Great Lakes researchers are establishing an experimental network of air-pressure sensors around lakes Michigan and Erie to see if they can detect potentially harmful meteotsunami waves, thanks to funding from the University of Michigan-based Cooperative Institute for Great Lakes Research (CIGLR), which receives financial support from the National Oceanic and Atmospheric Administration (NOAA).

Meteotsunamis are storm-driven waves similar in some ways to earthquake-generated tsunamis, though they are far less destructive. About 100 meteotsunamis occur each year on the Great Lakes, though most are one foot or less in height. A meteotsunami is different than a seiche, another type of potentially dangerous wave that occurs in the Great Lakes.

Still, the rapid rise in water levels during a meteotsunami can happen within a few minutes to an hour. Sudden water-level changes can catch people off-guard on piers and beaches, damage waterfront property, disrupt maritime activities, create strong currents, and disrupt operation of shoreline power plants.

The network will include 29 sensors that will look for abrupt air-pressure changes that are often associated with a line of fast-moving summer thunderstorms that can trigger meteotsunami formation. The low-cost system uses a mix of newly installed sensors and existing instruments on research buoys and at shoreline weather stations.

On rare occasions, large Great Lakes meteotsunamis have been known to cause property damage, injuries, and death. In June 1954, a 10-foot wave now believed to be a meteotsunami struck the Lake Michigan shoreline near Chicago, sweeping several people off piers and killing seven.

“Another destructive meteotsunami could happen on the Great Lakes tomorrow, and we’re not ready for it,” says Ed Verhamme of LimnoTech, an environmental engineering and science firm based in Ann Arbor, and the project’s lead researcher. “These rapid-response funds from CIGLR will allow us to move quickly to get the kind of observations needed to alert the public about this frequently overlooked hazard.”

Over the past decade, efforts to develop a meteotsunami warning system have been hindered by the need for real-time, high-frequency data. Each of the sensors in the network will take one air-pressure measurement per minute.
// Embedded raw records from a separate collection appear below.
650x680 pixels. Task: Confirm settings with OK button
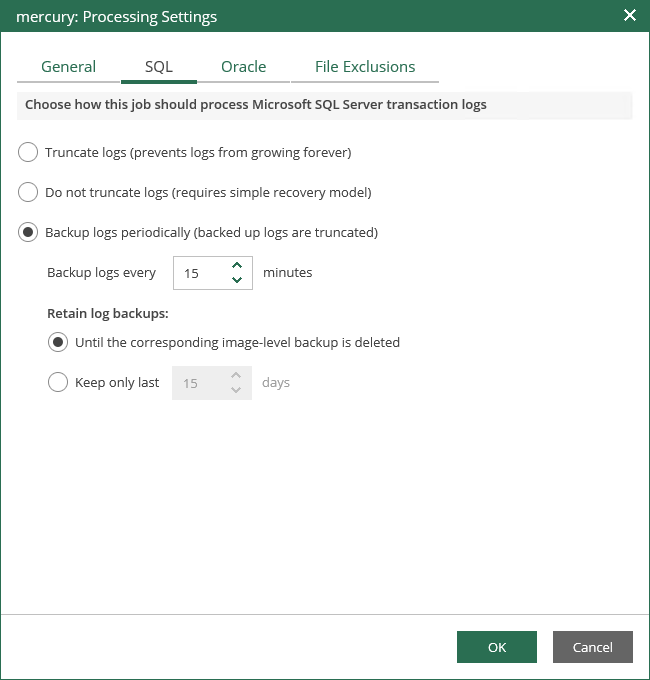point(497,647)
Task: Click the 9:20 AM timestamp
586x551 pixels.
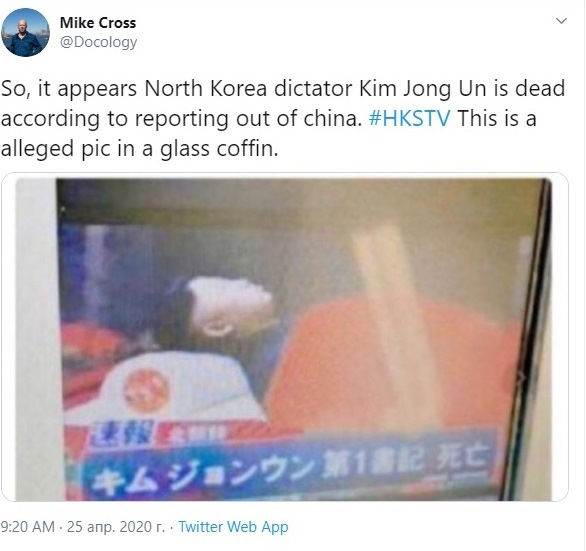Action: point(27,527)
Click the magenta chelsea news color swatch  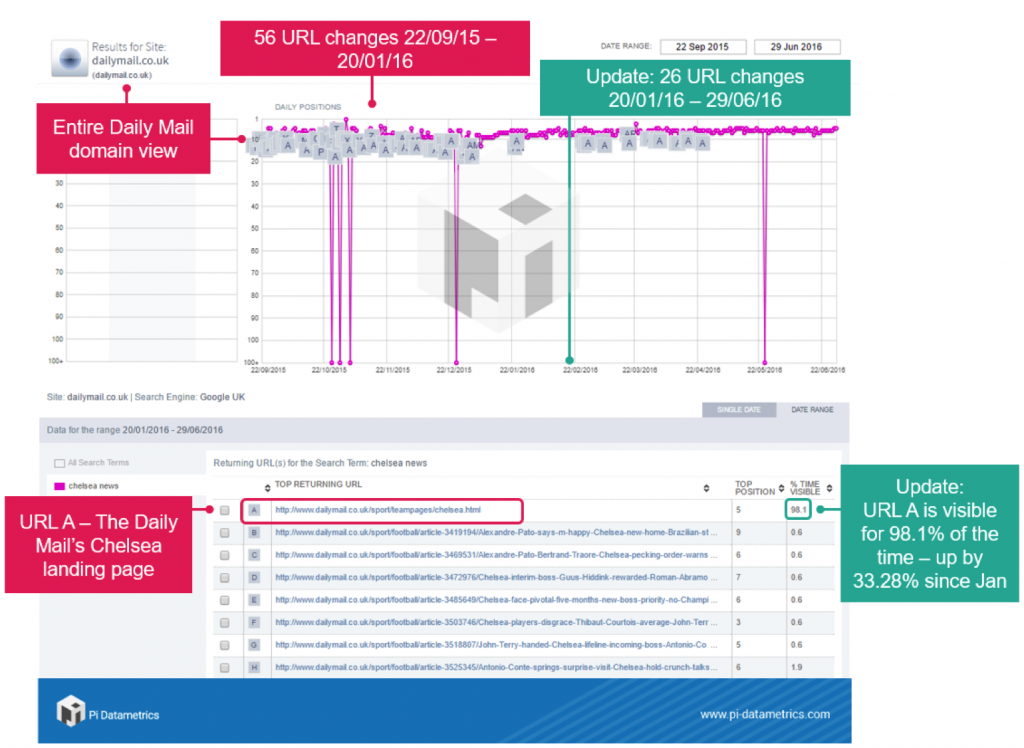click(x=59, y=486)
The key to spotting the atmospheric precursors of a meteotsunami is the ability to detect sudden shifts in air pressure that may last just a few minutes. The barometric-pressure sensors on most U.S. government-operated Great Lakes weather buoys and coastal weather stations report real-time measurements once every 10 to 15 minutes, says Philip Chu, a physical scientist at the NOAA and a member of pilot project’s research team.

“One measurement every 10 minutes or longer is just not frequent enough to be able to detect most of these events,” says Chu, who works at the agency’s Great Lakes Environmental Research Laboratory in Ann Arbor. “We need high-frequency measurements, and the instruments must report in real time to offer forecast capability.”

Each sensor sends data to a central data-management system. Ten of the sensors are on existing buoys owned by LimnoTech and various universities, and 10 are at existing shoreline weather stations operated by WeatherFlow Inc. Four new sensors were installed along Wisconsin’s Lake Michigan shoreline this summer, and five more will be installed along lakes Michigan and Erie this fall. The new sensors are being added at places such as boat launches, marinas, and parks.

Data from the stations is already being collected and analyzed. The first test of the full 29-station network is expected to begin next spring. Great Lakes water-level observations and a hydrodynamics model will be used to test the accuracy of the network’s predictions.

If the new project proves successful, the long-term goal would be to incorporate a meteotsunami alert or warning statement into the existing National Weather Service warning system. About 30 million people live along Great Lakes coastlines.

“If we can show that this approach is workable and that we can actually detect meteotsunamis ahead of time, then it could be possible to retrofit or upgrade instruments on most of the coastal stations to get high-frequency, real-time measurements,” says Chu.